→ Exercise prompt: Can you reproduce the data below line for line, without changing a single character?

→ Listing:
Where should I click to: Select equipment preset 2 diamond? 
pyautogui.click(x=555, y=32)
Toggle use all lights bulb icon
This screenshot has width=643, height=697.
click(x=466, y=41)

→ In response:
Where should I click to: Select equipment preset 2 diamond? 
pyautogui.click(x=555, y=32)
Toggle use all lights bulb icon
This screenshot has width=643, height=697.
click(x=466, y=41)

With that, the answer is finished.